Selma – Uma luta pela igualdade - 07/01/2016
João Luís de Almeida Machado
No horizonte é possível perceber homens e mulheres a marchar sobre a ponte pênsil que lhes permite entrar numa pequena cidade. Do outro lado, a lhes esperar, carros de polícia e oficiais armados com cassetetes, escudos, armas de fogo e outros recursos de intimidação. O que deveria ser garantido a cada uma das pessoas ali presentes, ou seja, o direito de ir e vir, a livre expressão de seus pensamentos, a possiblidade de manifestação coletiva de suas demandas, ou sejam, seus direitos civis, está em jogo.
Estamos nos anos 1960, na região sul dos Estados Unidos e a turba que se movimenta de forma coordenada para atravessar aquela ponte é formada em sua maioria por pessoas negras ou por simpatizantes que aderiram a luta contra a discriminação e o preconceito racial.
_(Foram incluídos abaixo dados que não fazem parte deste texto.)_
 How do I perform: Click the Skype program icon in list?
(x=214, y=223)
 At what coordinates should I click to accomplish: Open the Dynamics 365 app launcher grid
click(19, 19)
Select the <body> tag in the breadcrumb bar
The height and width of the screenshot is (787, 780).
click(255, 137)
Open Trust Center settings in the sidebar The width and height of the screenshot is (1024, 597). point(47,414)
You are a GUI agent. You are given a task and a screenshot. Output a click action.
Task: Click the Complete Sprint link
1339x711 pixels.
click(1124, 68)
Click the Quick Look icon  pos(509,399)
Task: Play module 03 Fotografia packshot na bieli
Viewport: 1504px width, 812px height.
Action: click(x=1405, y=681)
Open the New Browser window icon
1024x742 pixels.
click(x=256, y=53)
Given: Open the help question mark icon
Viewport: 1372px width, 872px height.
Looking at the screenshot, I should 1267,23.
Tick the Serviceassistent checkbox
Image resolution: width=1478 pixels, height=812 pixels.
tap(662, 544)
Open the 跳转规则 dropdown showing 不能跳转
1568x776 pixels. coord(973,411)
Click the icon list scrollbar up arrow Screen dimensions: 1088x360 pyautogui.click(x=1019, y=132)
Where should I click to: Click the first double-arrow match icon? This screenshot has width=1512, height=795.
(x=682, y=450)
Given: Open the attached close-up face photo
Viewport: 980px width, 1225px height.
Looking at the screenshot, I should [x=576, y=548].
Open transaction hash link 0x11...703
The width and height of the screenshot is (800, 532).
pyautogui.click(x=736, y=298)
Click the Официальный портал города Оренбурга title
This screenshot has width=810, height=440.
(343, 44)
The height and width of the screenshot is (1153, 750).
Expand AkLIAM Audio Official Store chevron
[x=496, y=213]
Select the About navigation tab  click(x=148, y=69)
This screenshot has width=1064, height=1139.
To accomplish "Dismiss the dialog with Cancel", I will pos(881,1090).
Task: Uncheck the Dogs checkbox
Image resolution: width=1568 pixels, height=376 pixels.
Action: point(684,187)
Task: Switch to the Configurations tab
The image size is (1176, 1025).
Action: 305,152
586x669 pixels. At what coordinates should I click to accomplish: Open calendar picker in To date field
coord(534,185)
Selma, cidade localizada no Alabama, extremamente conservadora é apenas um instantâneo daquele período histórico de embates entre os reacionários e conservadores que continuavam a apregoar a prevalência da superioridade dos brancos sobre os negros e os movimentos que, em oposição a isso, tentavam aprovar as leis que lhes dariam os mesmos direitos que tinham todos os americanos que não eram afrodescendentes.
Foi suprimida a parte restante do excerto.